The Covid 19 epidemic has heightened our awareness of the ambiguities and uncertainties about our health care systems and our response to them. You know well these types of questions: What do I need to do to be medically safe? Who can I rely on for trustworthy advice? What if I get deathly sick? So Covid becomes not just a medical issue, it has become an ever-present, wary mindset affecting most of our daily decisions and plans for the future. And it has been a relentless inconvenience and burden as well. We are all understandably anxious to be freed from its impact on our lives.

We will not likely ever be entirely rid of the emotional effect the epidemic has had on our lives these past couple of years and into the future. We often hear of the person who has survived a serious illness and attributes the experience as a reminder to be the more grateful for every new day in their lives, even as they continue to deal with the illness. Covid, too, has deepened awareness and gratitude for the preciousness of close, personal relationships and the freedoms so easily taken for granted: to socialize familiarly, (besides, of course, our Zoom and FaceTime); to eat in community; to hold a child and to hug each other; and to gather for rituals and celebration. These are not directly related to the medical profession, but are certainly the issues we have needed to “doctor” for ourselves.

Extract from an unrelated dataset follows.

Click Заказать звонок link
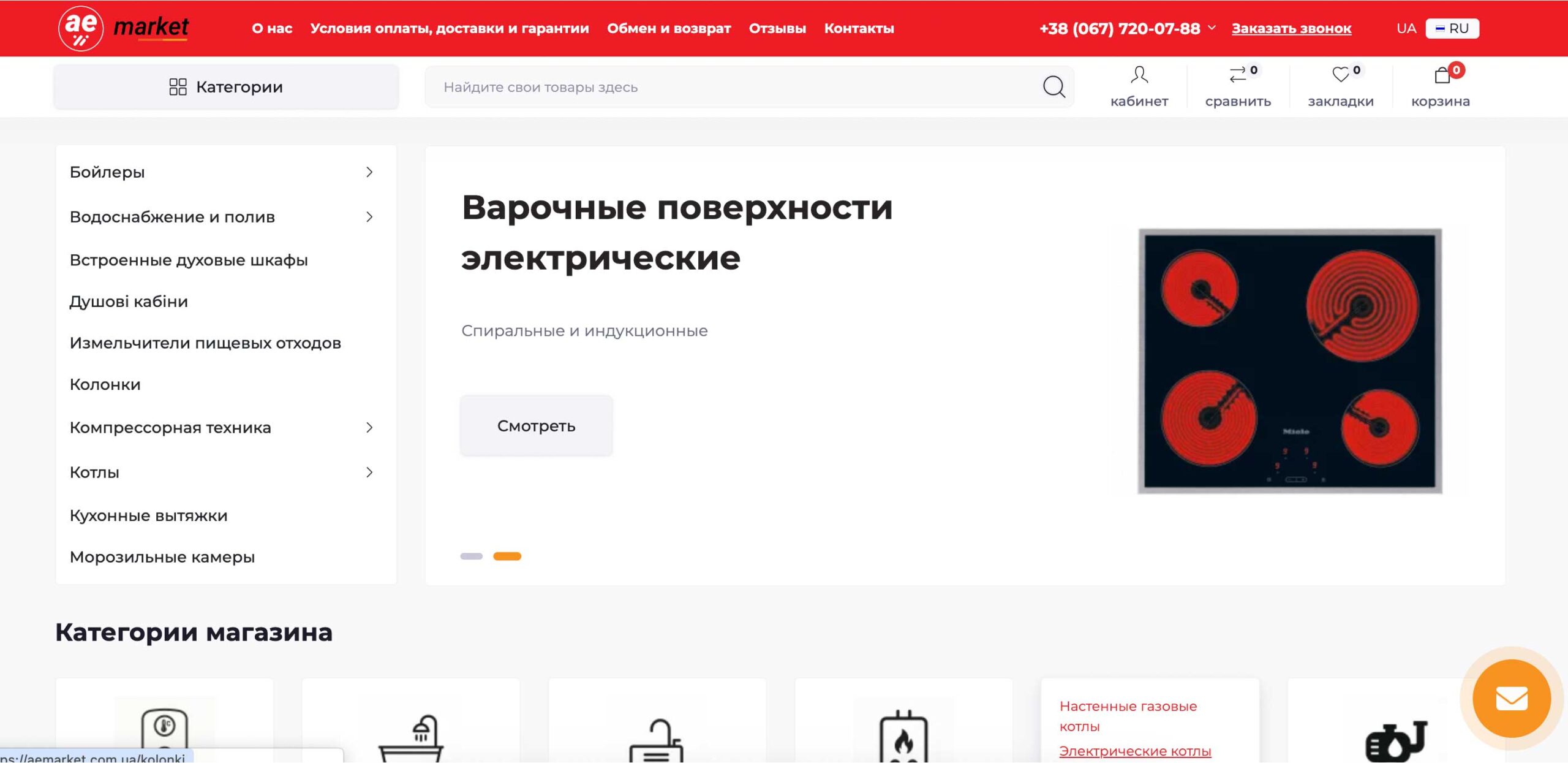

Problems with our health care system are not currently considered to be a top national priority, but it is arguably the most pervasive issue we face in our daily lives. Because of my financial and social status I can feel assured I will receive adequate care when needed. And as I age this assurance is even more critical. In this post-Covid era, when it is widely acknowledged that countries with universal health care were better able to counter the epidemic, we need to support those who can imagine and implement an alternative to our present system that would be more equitable and economical. Call it whatever we like as long as it recognizes and implements our communal responsibility to assure adequate health care for all. And there are successful alternative models available for us to adapt.

I imagine doctoring one's own health care will be a challenge regardless of the systemic structure for its delivery. And establishing an equitable national system will be even more challenging, of course. But we know we must do better, and an awareness and commitment to its improvement is at least the place to start.

Peace,

Tom
1 Comment
Kate Jaramillo link
2/21/2022 06:42:06 am

Excellent insight. As a cancer survivor, 30+ years now, and a retired hospital chaplain, I know the healthcare labyrinth well. It’s based on the delusion that we are all independent, competent, and privileged. I have long held to the understanding that independence is a terminal disease. We need each other to survive, especially as we age and as we decline in our physical and mental capacities. There’s a saying, it takes a village to raise a child. It also takes a village to care for our aged, our sick, our poor, our infirm. If COVID hasn’t taught us this, we have learned nothing from this tragedy.